Stress, through corticotropin-releasing factor (CRF), influences all aspects of cocaine addiction. Earlier studies suggest that individual differences in responsivity to stress affect susceptibility to develop addiction. We have previously found that CRF over-expression alters individual differences in behavioural responses to novelty stress in mice. Therefore, we hypothesised that post-natal, long-term over-expression of brain CRF may alter the rewarding effects of cocaine in a manner that is sensitive to individual differences.
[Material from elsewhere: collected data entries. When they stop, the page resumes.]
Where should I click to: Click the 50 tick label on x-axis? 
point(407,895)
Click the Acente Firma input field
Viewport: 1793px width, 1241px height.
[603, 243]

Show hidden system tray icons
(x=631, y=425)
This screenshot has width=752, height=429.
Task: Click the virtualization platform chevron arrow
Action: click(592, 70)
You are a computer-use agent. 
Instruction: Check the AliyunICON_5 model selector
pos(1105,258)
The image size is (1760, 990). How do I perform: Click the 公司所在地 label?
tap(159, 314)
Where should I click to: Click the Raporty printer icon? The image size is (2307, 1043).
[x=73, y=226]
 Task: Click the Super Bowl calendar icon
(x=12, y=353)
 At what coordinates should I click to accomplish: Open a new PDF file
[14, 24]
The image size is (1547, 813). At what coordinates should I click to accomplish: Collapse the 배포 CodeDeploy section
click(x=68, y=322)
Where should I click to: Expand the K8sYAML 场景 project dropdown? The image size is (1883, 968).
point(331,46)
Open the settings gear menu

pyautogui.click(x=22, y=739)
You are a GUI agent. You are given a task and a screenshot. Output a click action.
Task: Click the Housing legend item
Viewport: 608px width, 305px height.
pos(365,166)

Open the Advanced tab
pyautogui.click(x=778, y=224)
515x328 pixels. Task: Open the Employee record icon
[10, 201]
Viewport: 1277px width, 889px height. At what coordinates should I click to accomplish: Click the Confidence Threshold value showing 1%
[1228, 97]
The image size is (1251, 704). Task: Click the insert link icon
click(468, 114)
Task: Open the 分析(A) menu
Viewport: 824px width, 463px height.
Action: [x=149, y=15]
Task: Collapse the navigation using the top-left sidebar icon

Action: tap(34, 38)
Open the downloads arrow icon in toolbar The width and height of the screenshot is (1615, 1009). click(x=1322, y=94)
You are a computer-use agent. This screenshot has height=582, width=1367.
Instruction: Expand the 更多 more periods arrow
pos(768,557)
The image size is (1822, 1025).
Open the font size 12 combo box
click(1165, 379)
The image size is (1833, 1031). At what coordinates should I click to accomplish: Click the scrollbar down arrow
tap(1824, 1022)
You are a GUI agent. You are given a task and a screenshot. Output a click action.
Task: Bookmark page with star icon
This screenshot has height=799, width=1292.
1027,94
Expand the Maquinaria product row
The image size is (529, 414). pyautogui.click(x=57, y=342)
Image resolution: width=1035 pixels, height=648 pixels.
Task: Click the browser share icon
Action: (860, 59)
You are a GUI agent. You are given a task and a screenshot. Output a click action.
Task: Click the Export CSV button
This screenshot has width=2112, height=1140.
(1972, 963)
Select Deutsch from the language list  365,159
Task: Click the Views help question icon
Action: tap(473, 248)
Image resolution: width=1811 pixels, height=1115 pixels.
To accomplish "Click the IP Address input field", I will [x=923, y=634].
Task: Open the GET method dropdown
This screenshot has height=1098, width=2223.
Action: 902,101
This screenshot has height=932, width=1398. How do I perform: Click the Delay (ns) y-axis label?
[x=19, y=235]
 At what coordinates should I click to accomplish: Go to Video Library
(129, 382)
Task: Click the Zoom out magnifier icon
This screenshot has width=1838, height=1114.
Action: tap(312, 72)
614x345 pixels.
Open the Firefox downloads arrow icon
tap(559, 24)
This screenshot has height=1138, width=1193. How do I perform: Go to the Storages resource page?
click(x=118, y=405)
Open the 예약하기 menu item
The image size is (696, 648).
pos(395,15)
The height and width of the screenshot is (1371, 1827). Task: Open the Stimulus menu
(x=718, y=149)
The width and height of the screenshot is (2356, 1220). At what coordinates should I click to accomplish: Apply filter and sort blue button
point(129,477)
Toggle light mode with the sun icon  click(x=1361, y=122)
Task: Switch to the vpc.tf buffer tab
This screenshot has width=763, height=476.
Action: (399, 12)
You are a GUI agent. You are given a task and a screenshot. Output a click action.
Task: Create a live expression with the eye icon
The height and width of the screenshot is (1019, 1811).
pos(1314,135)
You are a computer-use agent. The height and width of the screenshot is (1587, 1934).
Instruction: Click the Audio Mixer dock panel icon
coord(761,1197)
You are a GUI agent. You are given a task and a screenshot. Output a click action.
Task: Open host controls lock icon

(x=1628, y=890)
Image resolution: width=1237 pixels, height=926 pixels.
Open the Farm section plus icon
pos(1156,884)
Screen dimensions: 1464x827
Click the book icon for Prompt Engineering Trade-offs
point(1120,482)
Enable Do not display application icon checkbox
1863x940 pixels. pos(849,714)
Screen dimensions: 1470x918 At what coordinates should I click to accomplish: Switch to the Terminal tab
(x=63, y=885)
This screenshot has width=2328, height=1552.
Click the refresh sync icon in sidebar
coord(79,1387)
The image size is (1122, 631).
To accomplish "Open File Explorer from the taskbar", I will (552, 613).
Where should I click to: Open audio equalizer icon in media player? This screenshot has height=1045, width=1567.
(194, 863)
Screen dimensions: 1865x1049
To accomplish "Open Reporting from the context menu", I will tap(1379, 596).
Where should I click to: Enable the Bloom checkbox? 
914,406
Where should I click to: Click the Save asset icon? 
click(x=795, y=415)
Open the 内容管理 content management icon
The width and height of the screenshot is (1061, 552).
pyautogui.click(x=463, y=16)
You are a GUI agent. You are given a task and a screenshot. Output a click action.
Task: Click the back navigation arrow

In this study we specifically investigated cocaine-induced conditioned place preference (CPP) in transgenic mice over-expressing CRF (CRF-OE) and in wild-type (WT) littermates after determining their individual locomotor and emotional responsivity to inescapable novelty. CRF-OE mice showed decreased overall locomotor activity and increased anxiety-like behaviour in response to novelty compared to WT mice. Low behavioural reactivity to novelty (LR) was associated with heightened anxiety-like behaviour in CRF-OE, but not in WT, mice. WT and CRF-OE mice developed CPP equally to both low (5 mg/kg) and high (20 mg/kg) doses of cocaine. However, LR CRF-OE mice expressed significantly stronger cocaine CPP than transgenic mice with high locomotor response to novelty (HR). In WT mice, on the other hand, stronger CPP induced by 20 mg/kg of cocaine was found in the HR animals. Furthermore, there was a strong negative correlation between locomotor reactivity to novelty and CPP in CRF-OE, but not in WT, mice. Collectively, these results suggest that long-term, post-natal CRF over-expression increases the rewarding effects of cocaine in individuals with high emotional response to stress.